En 2023 posiblemente los comensales ya no disfrutarán de este pescadito (dato nerd del momento: se llama Oligosarcus Schindleri). Y lo echarán de menos, porque apenas sobrevive en la laguna Alalay. Posiblemente uno de los amigos del buen comer será el responsable de la desaparición de la faz de la Tierra del platincho, por haber devorado al último de la especie, ya que nada se hizo por repoblar a la laguna y mucho menos por limpiarla de los tóxicos que cada día la contaminan. ¡Chau pescadito!
Parte 2: En 2024, a pesar de la mentira gubernamental, el río Pilcomayo será declarado zona de desastre, sino es antes, sin peces y sin vida en sus riberas.
Recapitulando. A fines de este mes, uno de sus afluentes sufrió una contaminación provocada por el colapso de un dique de colas con una caída de 13 toneladas de hierro, plomo, cadmio, plata y zinc. Se retiraron alrededor de tres toneladas y quedan por retirar diez de sedimentos
El viceministro de Medio Ambiente, Biodiversidad, Cambios Climáticos, Gestión y Desarrollo Forestal, Magin Herrera, dijo que la contaminación es “nula porque en la comunidad afectada, Agua Dulce de Potosí, no existe vida acuática”. Algo dudoso porque si bien no hay peces a la vista, existe una inmensa fauna de bacterias, algas y seres microscópicos que vivían en ese río secundario y ahora han muerto.
Además, ese afluente se mueve.
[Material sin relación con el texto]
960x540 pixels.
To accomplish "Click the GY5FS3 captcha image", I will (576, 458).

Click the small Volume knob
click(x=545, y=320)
Avanza y arrastra llevando consigo los minerales que llegarán al río Tarapaya en Salta, Argentina, donde saltó la alarma y, según informó el gobierno de esa provincia argentina, se pidió a los habitantes no bañarse en el río, no tomar agua y no pescar. Al mismo tiempo en el periódico El Tribuno salió la noticia de que el agua de esa zona requiere tratamiento físico-químico y desinfección bacteriológica. El Tarapaya es, asimismo, un afluente del gran río Pilcomayo, siguiente víctima del colapso minero.
¿Y la minera que provocó el daño? Bien gracias. Al igual que la mayoría, opera sin cumplir con las normas ambientales y sin licencia alguna.
Los seres humanos podrán potabilizar esa agua. Los peces no. ¡Chau pescaditos!
Parte 3: El resultado final es una tragedia ecológica causada por la ambición minera y la desidia de las incompetentes autoridades, quienes gustosamente emiten informes facilones, y al mejor estilo de Poncio Pilatos se lavan las manos, miran a otra dirección y apuntan a culpables que jamás serán castigados.